The following code (full of comments) shows how I implemented the model using Docplex (IBM Decision Optimization CPLEX Optimizer Modeling for Python):
from docplex.mp.model import Model
import numpy as np
import pandas as pd
import docplex
print(docplex.__version__)
# docplex version: 2.22.213
# Cplex version: 20.1.0.0
################## Clean and Prepare Data ##################
# number of (historical) orders containing one or more articles
num_orders = 50
# number of different articles (products) available
num_articles = 40
# number of records, i.e., couples (o, a) of order-article, meaning that the article a is part of order o
s = (250, 1)
# aisles of the warehouse, with respective capacity (maximum number of articles that can be placed in them)
aisles = {1: 15, 2: 17, 3: 20}
# building a dataframe from the input data
order_col = np.random.randint(low=1, high=num_orders, size=s)
arts_col = np.random.randint(low=1, high=num_articles, size=s)
temp = np.array([1]*s[0]).reshape(s)
cols = np.concatenate((order_col, arts_col, temp), axis=1)
df = pd.DataFrame(cols, columns=["ORDER_NUMBER", "ARTICLE_CODE", "TEMP"])
# missing articles due to randomness in building the "ARTICLE_CODE" column of df
missing_articles_randomness = set(range(1, num_articles+1)).difference(set(df["ARTICLE_CODE"]))
to_add = pd.DataFrame()
to_add["ORDER_NUMBER"] = df["ORDER_NUMBER"].iloc[:len(missing_articles_randomness)]

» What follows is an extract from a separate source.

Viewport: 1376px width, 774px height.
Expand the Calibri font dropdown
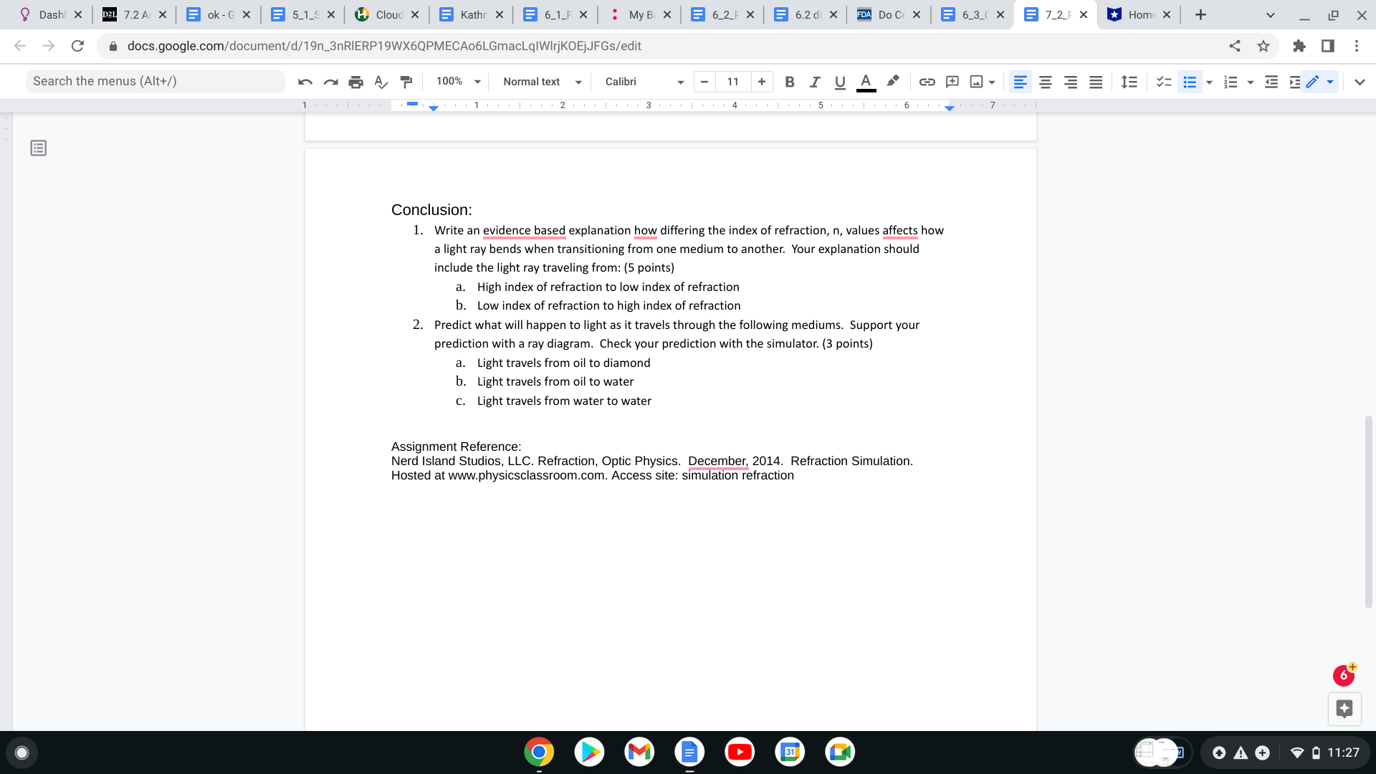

to_add["ARTICLE_CODE"] = list(missing_articles_randomness)
to_add["TEMP"] = 1
# they need to be appended to the dataframe so that the corresponding row and column shows up in the co-occurrence matrix
df = df.append(to_add, ignore_index=True)
# create the co-occurrence matrix
temp_count = df.pivot_table(index="ORDER_NUMBER", columns="ARTICLE_CODE",
values="TEMP", aggfunc="count").fillna(0)
coocc = temp_count.T.dot(temp_count)
np.fill_diagonal(coocc.values, 0)
coocc.head()
################## Create Optimization Model ##################
mdl = Model("coocc_v1")
R = range(1, num_articles+1)
id_1 = [(i, j) for i in R for j in R[i:]]
# binary variable indicating whether two articles are located in the same aisle
arts_same_aisle = mdl.binary_var_dict(id_1, name="asa")
id_2 = [(c, j) for c in aisles for j in R]
# binary variable indicating whether an article a is located in an aisle c
art_aisle = mdl.binary_var_dict(id_2, name="aa")
# each article can be placed in only one aisle
constr_1 = mdl.add_constraints([mdl.sum([art_aisle[c, j] for c in aisles]) == 1 for j in R])
# each aisle has a maximum capacity
constr_2 = mdl.add_constraints([mdl.sum([art_aisle[c, j] for j in R]) <= cap for c, cap in aisles.items()])
# definition of arts_same_aisle_i_j: 1 if article i and article j are in the same aisle, 0 otherwise
for i in R:
for j in R[i:]:
arts_same_aisle[(i, j)] = mdl.logical_or(*[mdl.logical_and(art_aisle[c, i] == 1, art_aisle[c, j] == 1) for c in aisles])
# the 'co-occurrence score', that is, positioning articles in the same aisle if they are frequently part of the same order
obj1 = mdl.sum([arts_same_aisle[i, j] * coocc.loc[i, j] for i in R for j in R[i:]])
# the goal is to maximize the objective function
mdl.maximize(obj1)
################## Model Solving ##################
solution = mdl.solve(log_output=True)
# Total (root+branch&cut) = 759.07 sec. (477653.82 ticks)
# integer optimal solution
# objective value: 393.0
sol_df = solution.as_df()
sol_df = sol_df.loc[sol_df["name"].str.startswith("aa")]
for n, i in zip(["aisle", "article"], [1, 2]):
sol_df[n] = sol_df["name"].apply(lambda x: x.split("_")[i])
s = sol_df.groupby("aisle")["article"].apply(list)
print(s)
which gives
aisle
1 [15, 26, 40]
2 [1, 2, 3, 4, 5, 6, 9, 14, 17, 18, 19, 20, 23, ...
3 [7, 8, 10, 11, 12, 13, 16, 21, 22, 24, 27, 30,...
Name: article, dtype: object
Unfortunately, the solving time explodes when the number of different articles or aisles increases, and I could not find a non-trivial reformulation of the model that significantly reduces the solving time of the problem.
Is there a way to reformulate the problem to make it usable in a real-life scenario, with thousands of articles and tens / few hundreds of aisles?